I was taken into the exam room where a young female medical assistant began taking my vital signs, and we struck up a conversation. She looks at my arm and recognizes that I really do need a bandage so she moves me over to the exam table where I sit down and she crouches down in the corner, saying the following: "I really should not be doing this, but you are bleeding and I want to help you. I really hate my job, I hate the doctor, and my uniforms are so expensive that I am constantly washing the ones I have." Naturally, I felt compassion for this young woman because it was obvious to me that she was just as stressed out as I was because of everything that had occurred in waiting room when I asked that the doctor look at my back. In fact, there was another patient sitting in the waiting room shaking her head as I was told that since my back issue was not on the referral, it could not be examined, nor could I get a band aid, which I said I would pay for. LOL.
I am currently dealing with many medical issues at the same time, all of which remain elusive to my clinicians. Prior to seeing your reply, I was receiving all these messages from Sutter regarding the lab work I had on Friday, and which I did not want to look at because I know what my doctor is looking for, and if I look at each message that comes from Sutter it only causes more stress, which is why I do not look at them anymore. My total "medical" experience has been a "medical nightmare" to say the least. I am not telling you this because I want sympathy, but more so because all of us, hearing impaired or not, face a medical system today that is so vastly different than it used to be, and which I doubt will change any time soon. At least that is what I have been told by the majority of my doctors, including my PCP who sent me a message last night at 9 pm to tell me the results of one tests, and that in a few days there will be more results. I will be having a CT scan of my chest, abdomen and pelvis in 2 weeks so that the doctors can "rule out other things." I have not asked what they are trying to rule out because I already have a fairly good idea what they are looking for based upon some recent exotic lab tests.
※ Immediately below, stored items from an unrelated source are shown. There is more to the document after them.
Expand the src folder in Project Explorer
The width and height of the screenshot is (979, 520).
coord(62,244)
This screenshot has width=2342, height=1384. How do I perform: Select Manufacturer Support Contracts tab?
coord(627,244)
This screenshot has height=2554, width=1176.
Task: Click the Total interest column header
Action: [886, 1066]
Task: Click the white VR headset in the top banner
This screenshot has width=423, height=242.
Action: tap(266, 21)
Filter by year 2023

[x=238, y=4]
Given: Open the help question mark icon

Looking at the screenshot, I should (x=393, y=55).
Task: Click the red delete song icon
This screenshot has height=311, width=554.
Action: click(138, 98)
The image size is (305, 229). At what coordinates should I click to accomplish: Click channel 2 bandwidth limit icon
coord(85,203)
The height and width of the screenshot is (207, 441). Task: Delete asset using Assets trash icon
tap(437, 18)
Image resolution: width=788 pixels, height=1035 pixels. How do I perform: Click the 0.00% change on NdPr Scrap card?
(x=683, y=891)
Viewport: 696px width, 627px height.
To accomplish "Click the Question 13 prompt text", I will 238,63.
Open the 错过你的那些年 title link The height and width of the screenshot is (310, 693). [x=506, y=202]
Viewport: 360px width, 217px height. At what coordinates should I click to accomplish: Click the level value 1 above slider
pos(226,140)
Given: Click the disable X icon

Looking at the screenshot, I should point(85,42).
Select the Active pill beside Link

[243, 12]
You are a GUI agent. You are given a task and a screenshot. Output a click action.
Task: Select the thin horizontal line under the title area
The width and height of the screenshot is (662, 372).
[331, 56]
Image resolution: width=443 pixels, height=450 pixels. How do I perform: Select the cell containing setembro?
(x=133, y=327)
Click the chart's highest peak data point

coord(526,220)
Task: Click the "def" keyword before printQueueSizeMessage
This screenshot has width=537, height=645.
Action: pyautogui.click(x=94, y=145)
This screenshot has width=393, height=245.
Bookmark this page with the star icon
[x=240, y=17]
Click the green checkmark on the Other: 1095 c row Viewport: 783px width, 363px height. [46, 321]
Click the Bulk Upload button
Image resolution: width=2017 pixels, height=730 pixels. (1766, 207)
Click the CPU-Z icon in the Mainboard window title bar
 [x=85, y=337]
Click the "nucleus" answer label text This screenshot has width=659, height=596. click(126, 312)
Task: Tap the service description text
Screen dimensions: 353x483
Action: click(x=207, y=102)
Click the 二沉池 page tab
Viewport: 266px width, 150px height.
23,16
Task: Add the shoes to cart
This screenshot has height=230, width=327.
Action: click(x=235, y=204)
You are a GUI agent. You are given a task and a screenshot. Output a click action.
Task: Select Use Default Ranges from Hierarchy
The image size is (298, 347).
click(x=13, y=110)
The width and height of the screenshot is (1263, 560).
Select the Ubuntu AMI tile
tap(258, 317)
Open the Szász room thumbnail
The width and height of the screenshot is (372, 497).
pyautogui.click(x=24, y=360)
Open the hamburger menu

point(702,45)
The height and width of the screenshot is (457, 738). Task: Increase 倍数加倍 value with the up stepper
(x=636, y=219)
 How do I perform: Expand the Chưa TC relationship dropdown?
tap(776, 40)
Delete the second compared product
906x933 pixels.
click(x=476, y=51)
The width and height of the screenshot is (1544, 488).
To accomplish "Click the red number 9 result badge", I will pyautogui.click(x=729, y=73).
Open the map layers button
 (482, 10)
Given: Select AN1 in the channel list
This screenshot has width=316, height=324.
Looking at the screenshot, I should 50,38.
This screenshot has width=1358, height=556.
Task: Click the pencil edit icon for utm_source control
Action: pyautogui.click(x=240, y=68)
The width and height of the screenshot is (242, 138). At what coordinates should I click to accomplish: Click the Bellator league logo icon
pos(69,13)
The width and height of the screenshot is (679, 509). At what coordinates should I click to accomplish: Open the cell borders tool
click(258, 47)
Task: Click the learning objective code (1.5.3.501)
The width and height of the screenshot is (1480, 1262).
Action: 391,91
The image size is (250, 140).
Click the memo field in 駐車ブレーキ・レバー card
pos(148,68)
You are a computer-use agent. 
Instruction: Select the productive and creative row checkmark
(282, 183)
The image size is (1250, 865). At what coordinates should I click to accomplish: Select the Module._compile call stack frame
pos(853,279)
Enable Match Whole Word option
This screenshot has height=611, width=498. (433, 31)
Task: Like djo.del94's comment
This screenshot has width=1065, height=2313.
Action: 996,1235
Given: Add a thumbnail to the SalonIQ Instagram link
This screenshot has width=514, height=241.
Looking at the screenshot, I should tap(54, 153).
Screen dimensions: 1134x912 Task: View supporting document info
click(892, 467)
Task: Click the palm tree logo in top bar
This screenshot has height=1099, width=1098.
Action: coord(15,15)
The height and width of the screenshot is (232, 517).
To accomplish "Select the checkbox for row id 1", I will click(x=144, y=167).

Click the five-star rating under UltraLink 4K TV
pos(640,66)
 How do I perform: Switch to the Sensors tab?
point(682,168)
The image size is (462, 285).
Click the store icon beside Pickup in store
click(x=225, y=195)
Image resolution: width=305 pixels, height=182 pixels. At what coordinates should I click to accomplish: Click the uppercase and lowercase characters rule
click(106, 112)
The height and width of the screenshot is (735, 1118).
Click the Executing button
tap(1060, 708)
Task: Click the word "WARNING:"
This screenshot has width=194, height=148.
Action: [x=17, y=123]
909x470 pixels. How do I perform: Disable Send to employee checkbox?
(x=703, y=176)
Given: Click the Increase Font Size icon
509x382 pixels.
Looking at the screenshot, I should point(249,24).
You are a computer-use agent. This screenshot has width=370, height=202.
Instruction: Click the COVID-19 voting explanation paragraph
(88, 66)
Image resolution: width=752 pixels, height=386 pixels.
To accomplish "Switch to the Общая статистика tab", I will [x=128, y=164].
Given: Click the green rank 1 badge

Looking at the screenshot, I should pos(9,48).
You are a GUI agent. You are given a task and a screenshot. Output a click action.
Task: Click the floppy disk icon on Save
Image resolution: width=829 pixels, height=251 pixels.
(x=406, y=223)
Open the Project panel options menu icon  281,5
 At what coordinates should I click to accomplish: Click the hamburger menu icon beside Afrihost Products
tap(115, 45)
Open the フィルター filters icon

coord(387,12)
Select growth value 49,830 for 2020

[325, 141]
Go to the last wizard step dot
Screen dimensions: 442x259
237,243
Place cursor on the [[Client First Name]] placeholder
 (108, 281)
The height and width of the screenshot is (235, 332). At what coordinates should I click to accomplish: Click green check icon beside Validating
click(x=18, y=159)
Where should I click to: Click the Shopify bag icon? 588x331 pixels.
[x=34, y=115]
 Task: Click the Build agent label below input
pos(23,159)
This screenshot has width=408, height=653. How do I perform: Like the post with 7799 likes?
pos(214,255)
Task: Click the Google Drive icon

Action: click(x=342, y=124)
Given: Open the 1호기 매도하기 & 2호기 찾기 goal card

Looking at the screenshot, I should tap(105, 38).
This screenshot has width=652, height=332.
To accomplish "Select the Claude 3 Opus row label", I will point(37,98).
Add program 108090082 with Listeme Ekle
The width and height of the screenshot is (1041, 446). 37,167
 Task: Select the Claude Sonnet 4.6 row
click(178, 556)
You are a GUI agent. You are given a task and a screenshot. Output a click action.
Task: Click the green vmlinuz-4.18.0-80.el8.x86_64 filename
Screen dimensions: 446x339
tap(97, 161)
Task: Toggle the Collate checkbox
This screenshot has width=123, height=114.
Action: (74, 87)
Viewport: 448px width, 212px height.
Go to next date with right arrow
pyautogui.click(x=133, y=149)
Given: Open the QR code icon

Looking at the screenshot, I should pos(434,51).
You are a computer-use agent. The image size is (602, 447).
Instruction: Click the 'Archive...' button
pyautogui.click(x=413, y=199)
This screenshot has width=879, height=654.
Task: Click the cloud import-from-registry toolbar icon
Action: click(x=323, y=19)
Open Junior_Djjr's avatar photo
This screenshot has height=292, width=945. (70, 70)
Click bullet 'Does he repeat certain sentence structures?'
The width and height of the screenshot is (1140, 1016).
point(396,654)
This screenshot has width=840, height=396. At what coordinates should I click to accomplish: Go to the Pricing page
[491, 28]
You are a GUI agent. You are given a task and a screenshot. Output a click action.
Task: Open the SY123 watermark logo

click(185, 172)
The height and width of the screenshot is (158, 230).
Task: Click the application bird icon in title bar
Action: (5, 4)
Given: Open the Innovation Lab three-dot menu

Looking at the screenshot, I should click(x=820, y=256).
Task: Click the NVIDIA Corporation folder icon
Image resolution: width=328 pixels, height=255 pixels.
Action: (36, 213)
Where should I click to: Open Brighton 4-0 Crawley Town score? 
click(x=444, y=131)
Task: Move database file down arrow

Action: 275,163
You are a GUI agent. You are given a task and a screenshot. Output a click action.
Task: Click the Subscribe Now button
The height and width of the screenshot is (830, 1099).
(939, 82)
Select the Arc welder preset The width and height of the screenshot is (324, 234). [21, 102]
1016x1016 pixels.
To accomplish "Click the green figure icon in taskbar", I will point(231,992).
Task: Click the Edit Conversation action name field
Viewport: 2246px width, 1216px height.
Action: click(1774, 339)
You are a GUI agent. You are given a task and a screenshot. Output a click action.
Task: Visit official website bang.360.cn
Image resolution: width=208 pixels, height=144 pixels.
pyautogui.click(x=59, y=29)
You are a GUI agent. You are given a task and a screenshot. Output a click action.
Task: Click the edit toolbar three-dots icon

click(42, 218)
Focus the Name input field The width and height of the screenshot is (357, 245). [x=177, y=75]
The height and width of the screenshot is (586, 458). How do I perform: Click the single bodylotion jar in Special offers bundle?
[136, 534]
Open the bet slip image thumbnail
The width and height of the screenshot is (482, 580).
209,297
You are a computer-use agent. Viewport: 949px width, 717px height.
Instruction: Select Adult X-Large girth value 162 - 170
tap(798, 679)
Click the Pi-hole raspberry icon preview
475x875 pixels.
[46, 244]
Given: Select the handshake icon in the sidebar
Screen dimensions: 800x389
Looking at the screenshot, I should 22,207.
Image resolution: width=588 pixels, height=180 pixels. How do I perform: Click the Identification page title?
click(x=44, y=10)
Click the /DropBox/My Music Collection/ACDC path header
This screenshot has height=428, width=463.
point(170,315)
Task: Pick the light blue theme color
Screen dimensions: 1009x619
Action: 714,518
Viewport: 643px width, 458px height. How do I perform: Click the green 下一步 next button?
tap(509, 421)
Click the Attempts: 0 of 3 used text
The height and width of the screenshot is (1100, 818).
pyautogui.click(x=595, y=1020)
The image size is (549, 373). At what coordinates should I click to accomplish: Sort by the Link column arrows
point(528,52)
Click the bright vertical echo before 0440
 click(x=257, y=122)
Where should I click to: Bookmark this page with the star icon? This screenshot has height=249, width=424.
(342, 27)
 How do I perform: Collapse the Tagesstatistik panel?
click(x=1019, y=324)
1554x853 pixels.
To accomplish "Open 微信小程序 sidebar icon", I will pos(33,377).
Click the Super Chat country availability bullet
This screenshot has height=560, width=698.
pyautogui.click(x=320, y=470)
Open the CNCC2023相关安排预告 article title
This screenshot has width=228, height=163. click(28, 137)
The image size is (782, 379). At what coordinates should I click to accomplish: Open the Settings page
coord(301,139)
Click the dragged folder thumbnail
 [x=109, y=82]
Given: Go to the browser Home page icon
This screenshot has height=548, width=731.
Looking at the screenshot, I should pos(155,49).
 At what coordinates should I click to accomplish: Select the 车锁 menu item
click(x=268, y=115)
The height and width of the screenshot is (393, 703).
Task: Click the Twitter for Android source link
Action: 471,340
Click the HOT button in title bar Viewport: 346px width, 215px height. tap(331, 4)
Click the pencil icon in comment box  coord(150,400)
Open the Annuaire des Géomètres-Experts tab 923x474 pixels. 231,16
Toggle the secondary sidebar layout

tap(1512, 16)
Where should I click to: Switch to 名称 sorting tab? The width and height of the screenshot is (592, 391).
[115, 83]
Again, my sincerest apologies for the jarring tone of my reply. It was one of those moments where I was already upset about something else, I should have read my reply a third time before I hit the "reply" button. However, I think my response to you has brought us both a better sense of mutual understanding, and that is a good thing, and why I like this platform as much as I do. It brings together so many wonderful people all looking for essentially the same thing: to be heard, understood and valued.
You sound like a wonderful person who wants to help others, just as I do. I commend you for the work you do to help others advocate for themselves, something that took me years to do, and did not happen until l became involved with MCC. For what it is worth, I have some obscure disease that has resulted in a 40 pound weight loss because one of the side effects of having dilated bile ducts in one's liver is loss of appetite. However, I feel great, have a lot of energy and do everything within my power to help others in many ways. Helping others gives me purpose, and I have a heck of a lot of gratitude that I am able to do so.
Okay, I have read this 4 times and I think it looks good so I am going to hit the "reply". Have a wonderful day. I look forward to hearing from you again soon.